[PROVIDED RECORDS]
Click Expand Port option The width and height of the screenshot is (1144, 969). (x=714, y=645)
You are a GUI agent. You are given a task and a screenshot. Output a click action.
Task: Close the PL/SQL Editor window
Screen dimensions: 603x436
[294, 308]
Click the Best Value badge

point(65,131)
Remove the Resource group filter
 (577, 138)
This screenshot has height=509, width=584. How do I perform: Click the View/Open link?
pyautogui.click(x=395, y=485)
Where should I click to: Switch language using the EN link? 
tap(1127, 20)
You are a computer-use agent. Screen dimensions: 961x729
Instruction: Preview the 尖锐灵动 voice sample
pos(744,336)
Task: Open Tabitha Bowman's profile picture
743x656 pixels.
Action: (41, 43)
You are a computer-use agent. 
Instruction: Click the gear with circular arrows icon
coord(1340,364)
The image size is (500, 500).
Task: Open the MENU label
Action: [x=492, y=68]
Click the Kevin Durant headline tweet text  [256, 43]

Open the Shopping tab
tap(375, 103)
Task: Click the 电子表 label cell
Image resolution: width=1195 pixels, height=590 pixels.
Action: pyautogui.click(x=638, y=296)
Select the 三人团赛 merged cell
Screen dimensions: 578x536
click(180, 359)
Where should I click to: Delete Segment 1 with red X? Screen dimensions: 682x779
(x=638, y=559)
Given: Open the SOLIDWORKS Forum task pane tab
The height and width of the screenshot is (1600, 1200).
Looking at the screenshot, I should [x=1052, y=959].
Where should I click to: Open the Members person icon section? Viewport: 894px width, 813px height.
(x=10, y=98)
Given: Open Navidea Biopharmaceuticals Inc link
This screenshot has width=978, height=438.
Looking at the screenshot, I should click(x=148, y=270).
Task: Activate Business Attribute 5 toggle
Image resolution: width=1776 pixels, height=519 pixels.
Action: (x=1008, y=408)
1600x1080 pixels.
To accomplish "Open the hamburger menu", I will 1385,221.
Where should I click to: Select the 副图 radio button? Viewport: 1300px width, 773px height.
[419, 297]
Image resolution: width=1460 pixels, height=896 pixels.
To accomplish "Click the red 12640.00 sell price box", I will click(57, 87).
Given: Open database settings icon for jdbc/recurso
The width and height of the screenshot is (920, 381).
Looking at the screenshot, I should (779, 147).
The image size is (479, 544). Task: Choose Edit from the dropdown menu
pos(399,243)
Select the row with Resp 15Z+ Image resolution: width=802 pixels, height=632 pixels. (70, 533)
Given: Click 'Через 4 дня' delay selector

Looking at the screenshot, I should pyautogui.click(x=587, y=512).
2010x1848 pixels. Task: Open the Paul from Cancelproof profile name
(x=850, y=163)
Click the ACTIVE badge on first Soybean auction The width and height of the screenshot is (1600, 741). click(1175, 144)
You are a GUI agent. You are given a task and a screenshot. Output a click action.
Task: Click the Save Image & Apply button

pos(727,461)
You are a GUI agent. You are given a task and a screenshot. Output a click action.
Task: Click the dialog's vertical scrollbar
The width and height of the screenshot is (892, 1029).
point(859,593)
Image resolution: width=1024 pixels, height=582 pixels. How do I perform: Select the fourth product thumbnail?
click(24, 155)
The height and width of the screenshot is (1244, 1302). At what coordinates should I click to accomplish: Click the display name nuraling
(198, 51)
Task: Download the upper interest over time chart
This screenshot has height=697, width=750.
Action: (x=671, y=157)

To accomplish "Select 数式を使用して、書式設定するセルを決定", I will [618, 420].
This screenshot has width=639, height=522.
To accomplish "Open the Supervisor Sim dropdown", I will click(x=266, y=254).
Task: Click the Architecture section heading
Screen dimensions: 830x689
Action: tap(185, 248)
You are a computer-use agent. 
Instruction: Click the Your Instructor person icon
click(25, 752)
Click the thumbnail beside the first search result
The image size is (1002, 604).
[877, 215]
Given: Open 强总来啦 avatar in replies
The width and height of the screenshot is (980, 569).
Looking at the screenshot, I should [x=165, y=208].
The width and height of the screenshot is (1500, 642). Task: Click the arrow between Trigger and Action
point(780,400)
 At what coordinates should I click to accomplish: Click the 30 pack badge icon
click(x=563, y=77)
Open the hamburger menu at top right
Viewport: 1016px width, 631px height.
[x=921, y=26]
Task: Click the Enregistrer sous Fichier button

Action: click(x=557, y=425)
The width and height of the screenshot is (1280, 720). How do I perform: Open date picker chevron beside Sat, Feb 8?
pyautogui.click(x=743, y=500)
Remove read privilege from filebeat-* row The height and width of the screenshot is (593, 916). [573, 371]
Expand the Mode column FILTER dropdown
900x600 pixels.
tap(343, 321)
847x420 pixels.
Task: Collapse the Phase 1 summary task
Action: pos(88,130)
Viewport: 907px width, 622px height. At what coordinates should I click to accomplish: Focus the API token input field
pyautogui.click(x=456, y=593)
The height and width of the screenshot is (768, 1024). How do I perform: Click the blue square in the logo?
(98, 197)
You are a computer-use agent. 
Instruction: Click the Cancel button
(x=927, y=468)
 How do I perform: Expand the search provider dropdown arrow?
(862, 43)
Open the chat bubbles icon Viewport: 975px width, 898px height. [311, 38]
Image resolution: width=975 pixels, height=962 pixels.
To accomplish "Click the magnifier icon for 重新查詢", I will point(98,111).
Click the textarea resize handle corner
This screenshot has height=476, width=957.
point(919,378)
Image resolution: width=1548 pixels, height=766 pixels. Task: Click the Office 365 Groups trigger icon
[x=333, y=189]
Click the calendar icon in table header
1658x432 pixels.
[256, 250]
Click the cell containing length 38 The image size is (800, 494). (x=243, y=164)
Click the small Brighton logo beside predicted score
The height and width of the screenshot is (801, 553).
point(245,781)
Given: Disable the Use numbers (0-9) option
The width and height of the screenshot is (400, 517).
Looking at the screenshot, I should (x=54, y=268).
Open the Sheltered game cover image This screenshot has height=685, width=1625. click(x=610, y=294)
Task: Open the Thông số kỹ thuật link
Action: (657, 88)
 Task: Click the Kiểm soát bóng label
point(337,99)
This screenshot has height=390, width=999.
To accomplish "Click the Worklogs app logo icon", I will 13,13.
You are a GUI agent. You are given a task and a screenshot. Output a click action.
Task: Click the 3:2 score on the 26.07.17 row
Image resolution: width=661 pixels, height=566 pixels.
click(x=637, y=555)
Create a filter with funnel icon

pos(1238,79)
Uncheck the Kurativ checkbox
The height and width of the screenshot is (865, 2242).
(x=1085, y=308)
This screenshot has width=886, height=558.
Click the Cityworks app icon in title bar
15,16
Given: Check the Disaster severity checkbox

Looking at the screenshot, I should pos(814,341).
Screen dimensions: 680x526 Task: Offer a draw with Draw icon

[PROBLEM STATEMENT]
Every entry shown above should be written out again without a single difference.

[SOLUTION]
Click Expand Port option The width and height of the screenshot is (1144, 969). (x=714, y=645)
You are a GUI agent. You are given a task and a screenshot. Output a click action.
Task: Close the PL/SQL Editor window
Screen dimensions: 603x436
[294, 308]
Click the Best Value badge

point(65,131)
Remove the Resource group filter
 (577, 138)
This screenshot has height=509, width=584. How do I perform: Click the View/Open link?
pyautogui.click(x=395, y=485)
Where should I click to: Switch language using the EN link? 
tap(1127, 20)
You are a computer-use agent. Screen dimensions: 961x729
Instruction: Preview the 尖锐灵动 voice sample
pos(744,336)
Task: Open Tabitha Bowman's profile picture
743x656 pixels.
Action: (41, 43)
You are a computer-use agent. 
Instruction: Click the gear with circular arrows icon
coord(1340,364)
The image size is (500, 500).
Task: Open the MENU label
Action: [x=492, y=68]
Click the Kevin Durant headline tweet text  [256, 43]

Open the Shopping tab
tap(375, 103)
Task: Click the 电子表 label cell
Image resolution: width=1195 pixels, height=590 pixels.
Action: pyautogui.click(x=638, y=296)
Select the 三人团赛 merged cell
Screen dimensions: 578x536
click(180, 359)
Where should I click to: Delete Segment 1 with red X? Screen dimensions: 682x779
(x=638, y=559)
Given: Open the SOLIDWORKS Forum task pane tab
The height and width of the screenshot is (1600, 1200).
Looking at the screenshot, I should [x=1052, y=959].
Where should I click to: Open the Members person icon section? Viewport: 894px width, 813px height.
(x=10, y=98)
Given: Open Navidea Biopharmaceuticals Inc link
This screenshot has width=978, height=438.
Looking at the screenshot, I should click(x=148, y=270).
Task: Activate Business Attribute 5 toggle
Image resolution: width=1776 pixels, height=519 pixels.
Action: (x=1008, y=408)
1600x1080 pixels.
To accomplish "Open the hamburger menu", I will 1385,221.
Where should I click to: Select the 副图 radio button? Viewport: 1300px width, 773px height.
[419, 297]
Image resolution: width=1460 pixels, height=896 pixels.
To accomplish "Click the red 12640.00 sell price box", I will click(57, 87).
Given: Open database settings icon for jdbc/recurso
The width and height of the screenshot is (920, 381).
Looking at the screenshot, I should (779, 147).
The image size is (479, 544). Task: Choose Edit from the dropdown menu
pos(399,243)
Select the row with Resp 15Z+ Image resolution: width=802 pixels, height=632 pixels. (70, 533)
Given: Click 'Через 4 дня' delay selector

Looking at the screenshot, I should pyautogui.click(x=587, y=512).
2010x1848 pixels. Task: Open the Paul from Cancelproof profile name
(x=850, y=163)
Click the ACTIVE badge on first Soybean auction The width and height of the screenshot is (1600, 741). click(1175, 144)
You are a GUI agent. You are given a task and a screenshot. Output a click action.
Task: Click the Save Image & Apply button

pos(727,461)
You are a GUI agent. You are given a task and a screenshot. Output a click action.
Task: Click the dialog's vertical scrollbar
The width and height of the screenshot is (892, 1029).
point(859,593)
Image resolution: width=1024 pixels, height=582 pixels. How do I perform: Select the fourth product thumbnail?
click(24, 155)
The height and width of the screenshot is (1244, 1302). At what coordinates should I click to accomplish: Click the display name nuraling
(198, 51)
Task: Download the upper interest over time chart
This screenshot has height=697, width=750.
Action: (x=671, y=157)

To accomplish "Select 数式を使用して、書式設定するセルを決定", I will [618, 420].
This screenshot has width=639, height=522.
To accomplish "Open the Supervisor Sim dropdown", I will click(x=266, y=254).
Task: Click the Architecture section heading
Screen dimensions: 830x689
Action: tap(185, 248)
You are a computer-use agent. 
Instruction: Click the Your Instructor person icon
click(25, 752)
Click the thumbnail beside the first search result
The image size is (1002, 604).
[877, 215]
Given: Open 强总来啦 avatar in replies
The width and height of the screenshot is (980, 569).
Looking at the screenshot, I should [x=165, y=208].
The width and height of the screenshot is (1500, 642). Task: Click the arrow between Trigger and Action
point(780,400)
 At what coordinates should I click to accomplish: Click the 30 pack badge icon
click(x=563, y=77)
Open the hamburger menu at top right
Viewport: 1016px width, 631px height.
[x=921, y=26]
Task: Click the Enregistrer sous Fichier button

Action: click(x=557, y=425)
The width and height of the screenshot is (1280, 720). How do I perform: Open date picker chevron beside Sat, Feb 8?
pyautogui.click(x=743, y=500)
Remove read privilege from filebeat-* row The height and width of the screenshot is (593, 916). [573, 371]
Expand the Mode column FILTER dropdown
900x600 pixels.
tap(343, 321)
847x420 pixels.
Task: Collapse the Phase 1 summary task
Action: pos(88,130)
Viewport: 907px width, 622px height. At what coordinates should I click to accomplish: Focus the API token input field
pyautogui.click(x=456, y=593)
The height and width of the screenshot is (768, 1024). How do I perform: Click the blue square in the logo?
(98, 197)
You are a computer-use agent. 
Instruction: Click the Cancel button
(x=927, y=468)
 How do I perform: Expand the search provider dropdown arrow?
(862, 43)
Open the chat bubbles icon Viewport: 975px width, 898px height. [311, 38]
Image resolution: width=975 pixels, height=962 pixels.
To accomplish "Click the magnifier icon for 重新查詢", I will point(98,111).
Click the textarea resize handle corner
This screenshot has height=476, width=957.
point(919,378)
Image resolution: width=1548 pixels, height=766 pixels. Task: Click the Office 365 Groups trigger icon
[x=333, y=189]
Click the calendar icon in table header
1658x432 pixels.
[256, 250]
Click the cell containing length 38 The image size is (800, 494). (x=243, y=164)
Click the small Brighton logo beside predicted score
The height and width of the screenshot is (801, 553).
point(245,781)
Given: Disable the Use numbers (0-9) option
The width and height of the screenshot is (400, 517).
Looking at the screenshot, I should (x=54, y=268).
Open the Sheltered game cover image This screenshot has height=685, width=1625. click(x=610, y=294)
Task: Open the Thông số kỹ thuật link
Action: (657, 88)
 Task: Click the Kiểm soát bóng label
point(337,99)
This screenshot has height=390, width=999.
To accomplish "Click the Worklogs app logo icon", I will 13,13.
You are a GUI agent. You are given a task and a screenshot. Output a click action.
Task: Click the 3:2 score on the 26.07.17 row
Image resolution: width=661 pixels, height=566 pixels.
click(x=637, y=555)
Create a filter with funnel icon

pos(1238,79)
Uncheck the Kurativ checkbox
The height and width of the screenshot is (865, 2242).
(x=1085, y=308)
This screenshot has width=886, height=558.
Click the Cityworks app icon in title bar
15,16
Given: Check the Disaster severity checkbox

Looking at the screenshot, I should pos(814,341).
Screen dimensions: 680x526 Task: Offer a draw with Draw icon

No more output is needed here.